(EXTRACTED RECORDS)
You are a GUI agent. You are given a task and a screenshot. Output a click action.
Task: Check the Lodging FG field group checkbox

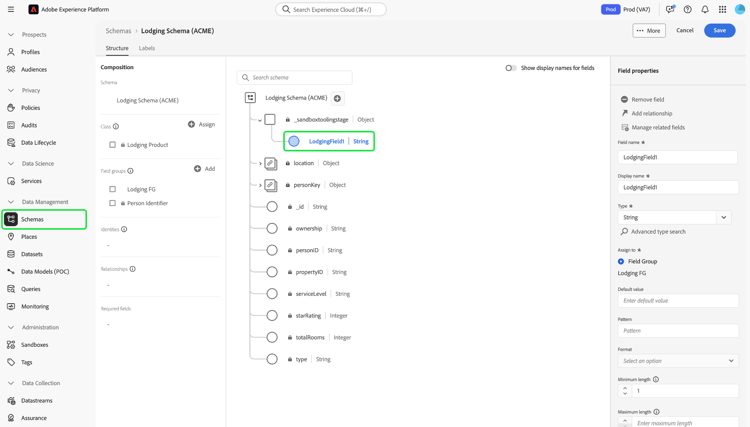[x=113, y=189]
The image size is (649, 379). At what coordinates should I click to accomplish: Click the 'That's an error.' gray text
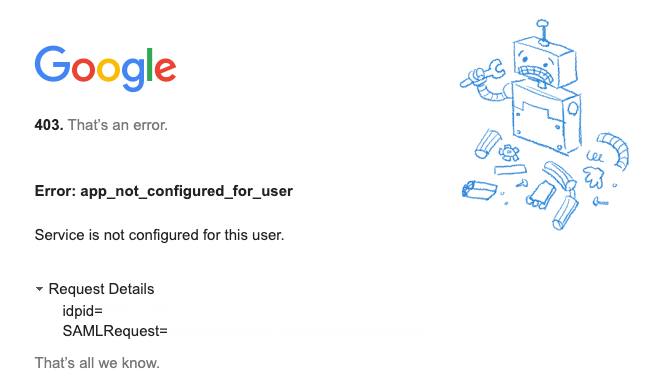pyautogui.click(x=118, y=125)
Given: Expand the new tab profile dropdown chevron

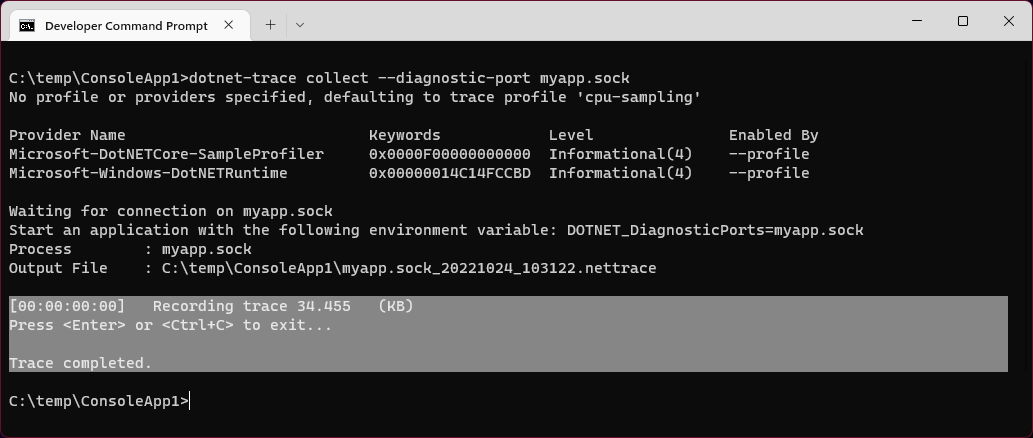Looking at the screenshot, I should [300, 25].
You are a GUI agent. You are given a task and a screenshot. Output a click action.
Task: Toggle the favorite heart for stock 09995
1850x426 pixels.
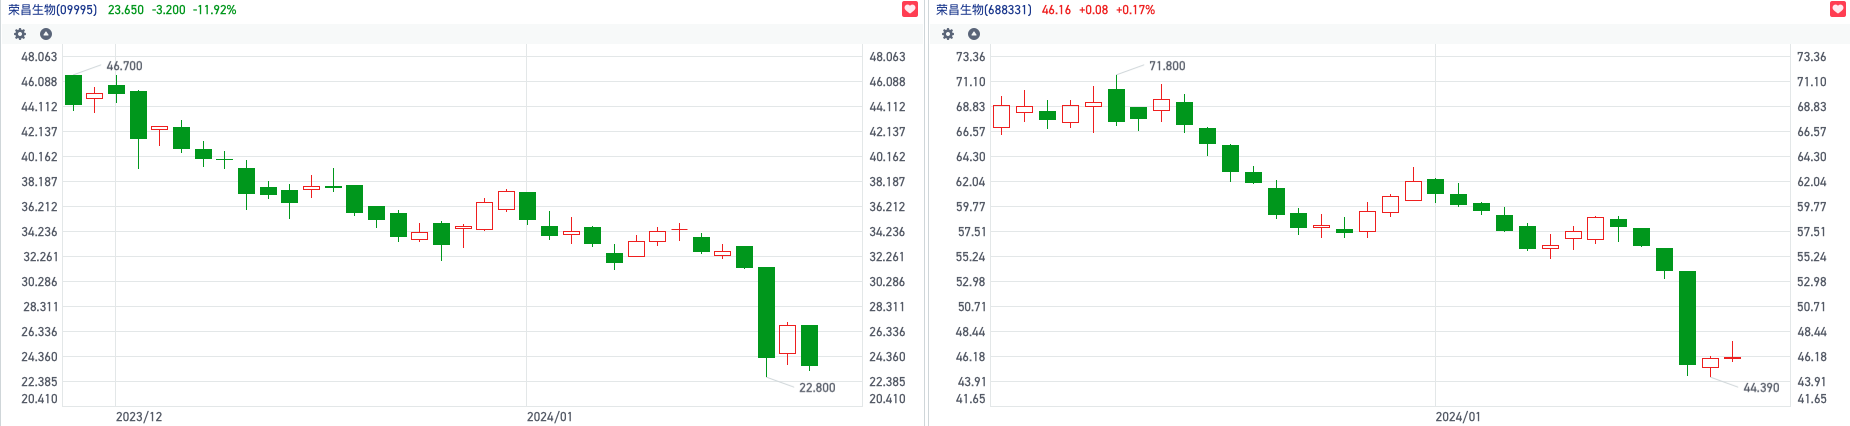[x=910, y=9]
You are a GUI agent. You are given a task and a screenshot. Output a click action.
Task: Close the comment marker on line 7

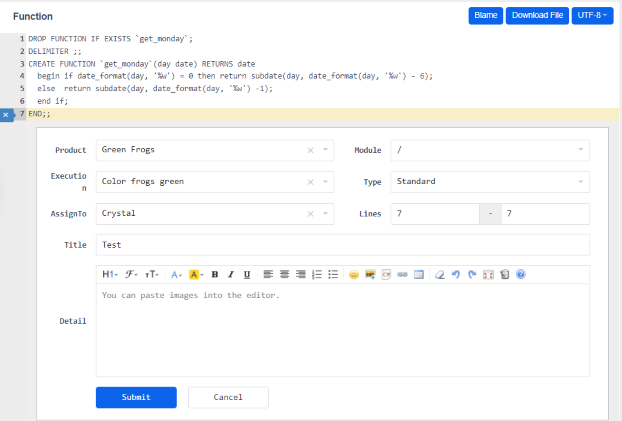pos(6,115)
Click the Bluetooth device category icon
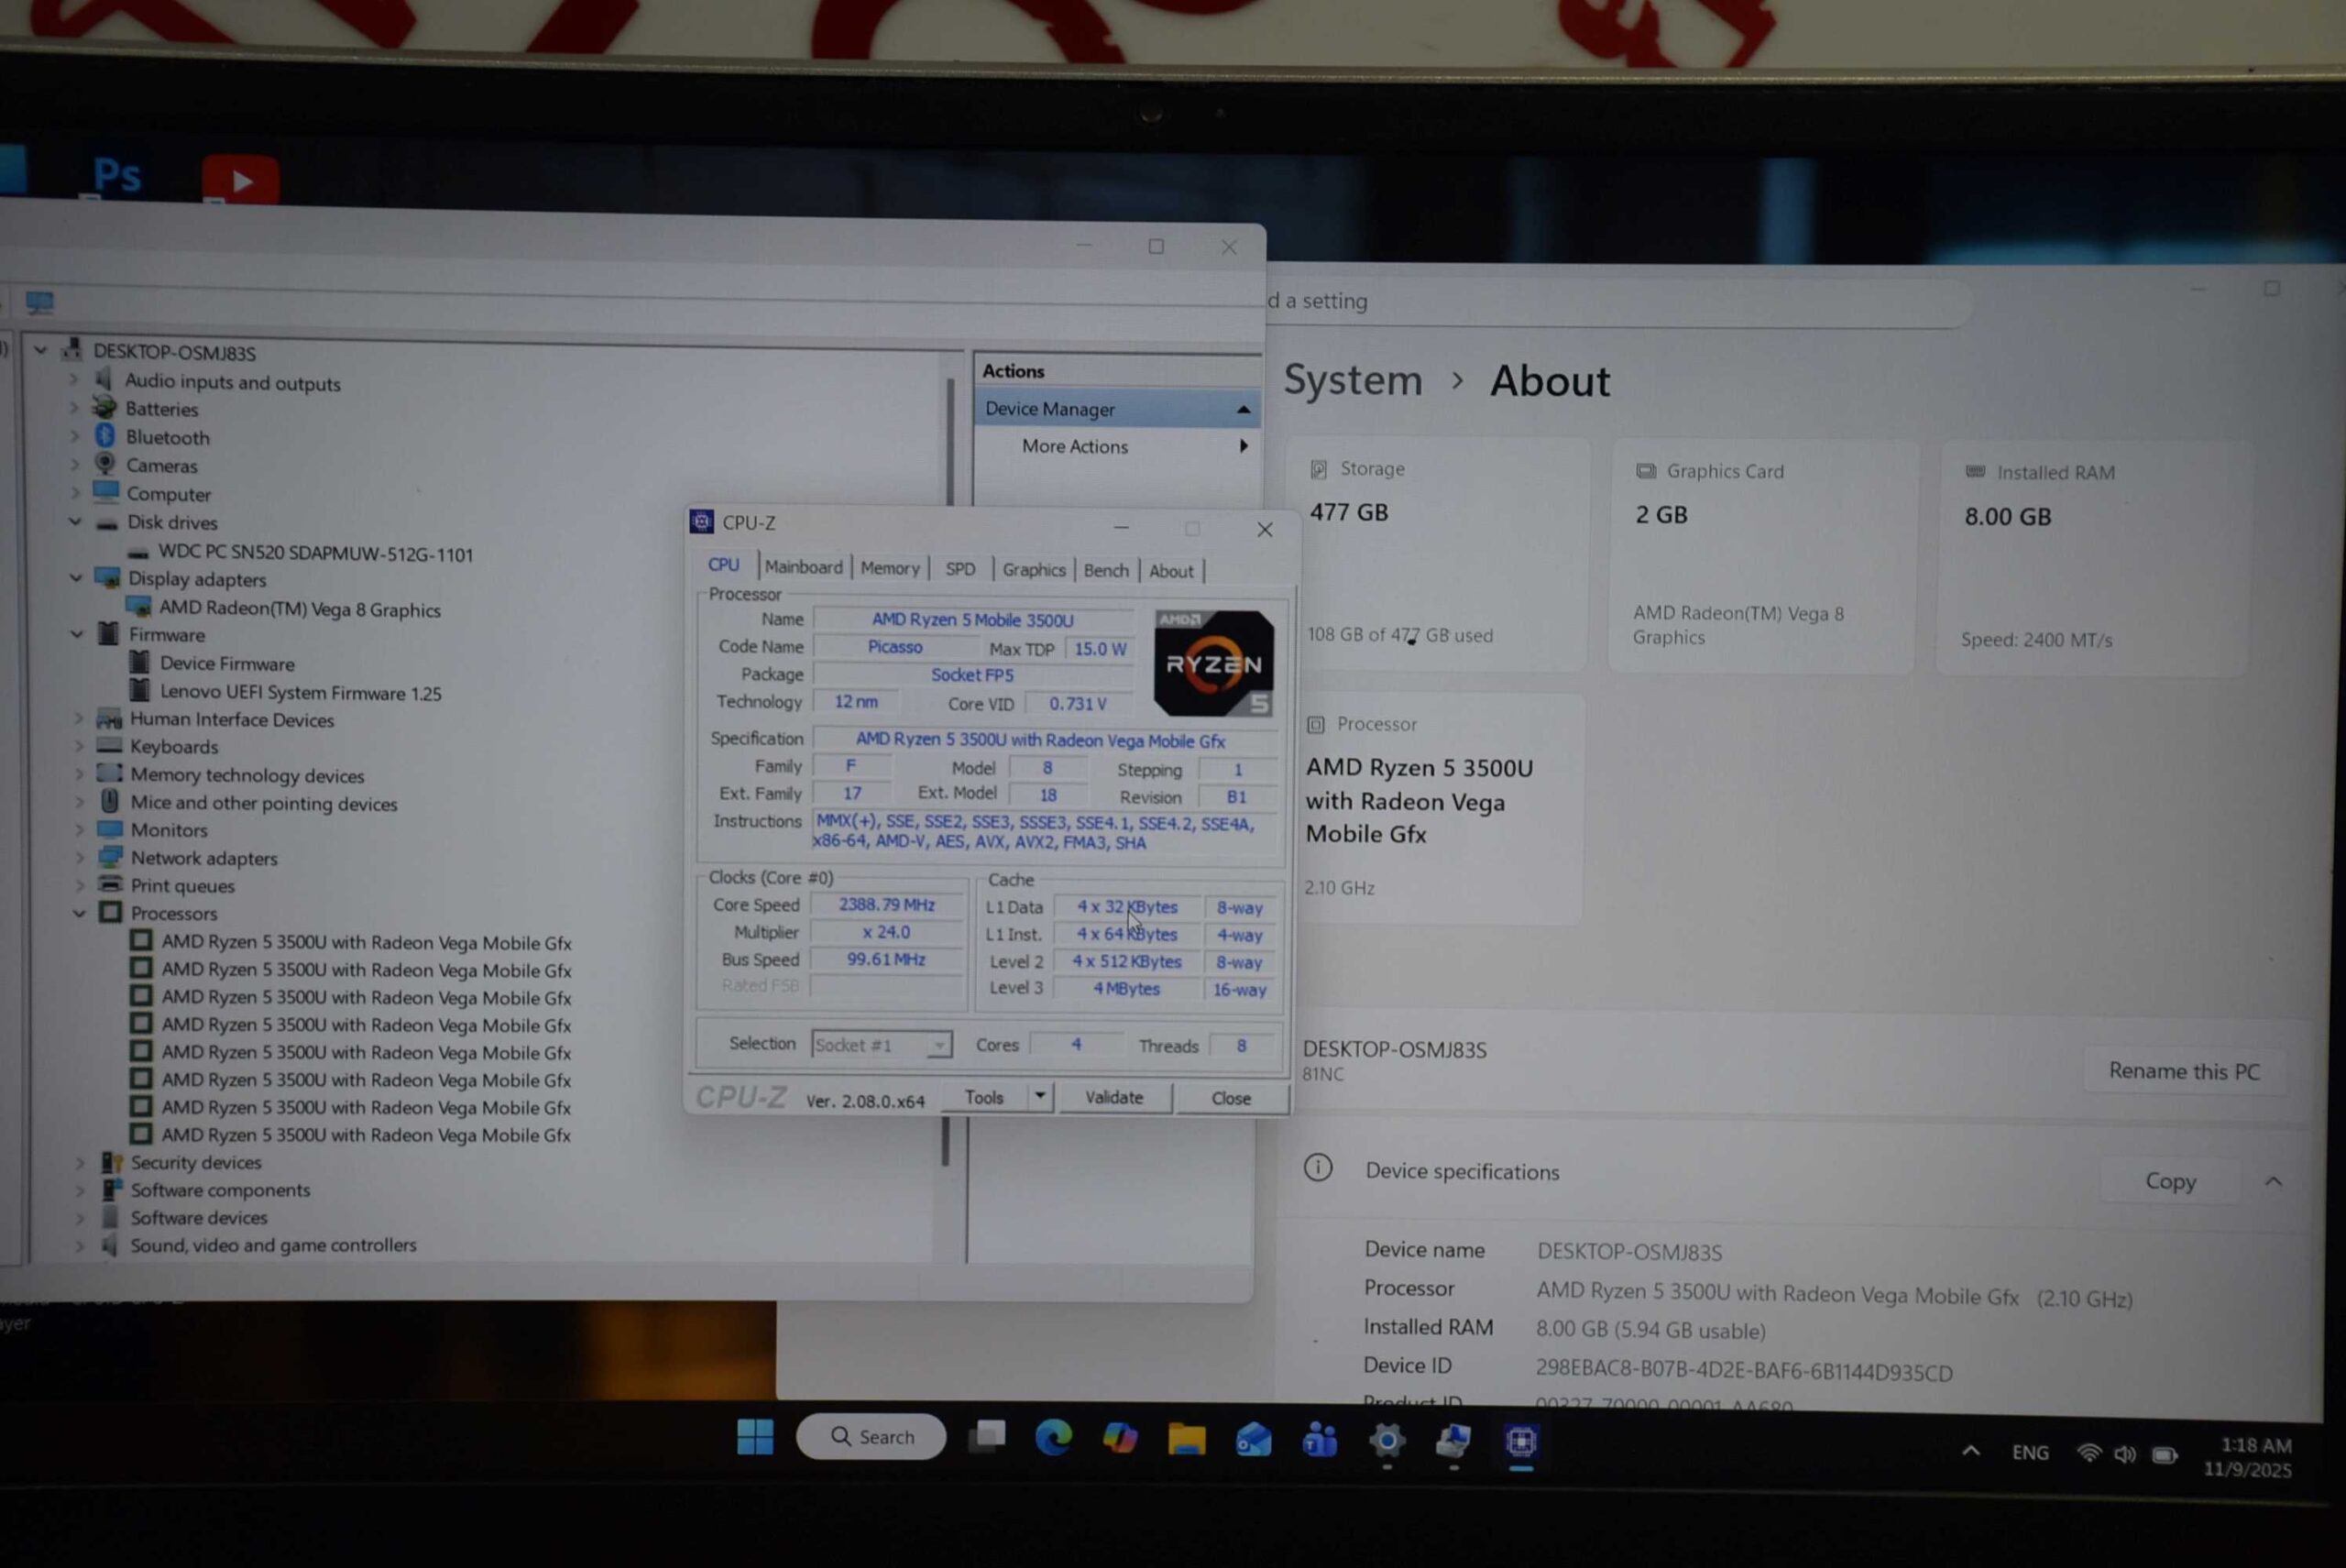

(SET PROBLEM) Format everything from the line containing "The image size" down to the end of the listing as a Markdown table with the columns Row and Text, numbering each line and skipping blank lines. Leave the pictures out.

(EXERCISE ANSWER)
| Row | Text |
|---|---|
| 1 | The image size is (649, 379). At what coordinates should I click to accomplish: Click the 'That's an error.' gray text |
| 2 | pyautogui.click(x=118, y=125) |
| 3 | Given: Expand the new tab profile dropdown chevron |
| 4 | Looking at the screenshot, I should [300, 25]. |
| 5 | You are a GUI agent. You are given a task and a screenshot. Output a click action. |
| 6 | Task: Toggle the favorite heart for stock 09995 |
| 7 | 1850x426 pixels. |
| 8 | [x=910, y=9] |
| 9 | You are a GUI agent. You are given a task and a screenshot. Output a click action. |
| 10 | Task: Close the comment marker on line 7 |
| 11 | pos(6,115) |
| 12 | Click the Bluetooth device category icon |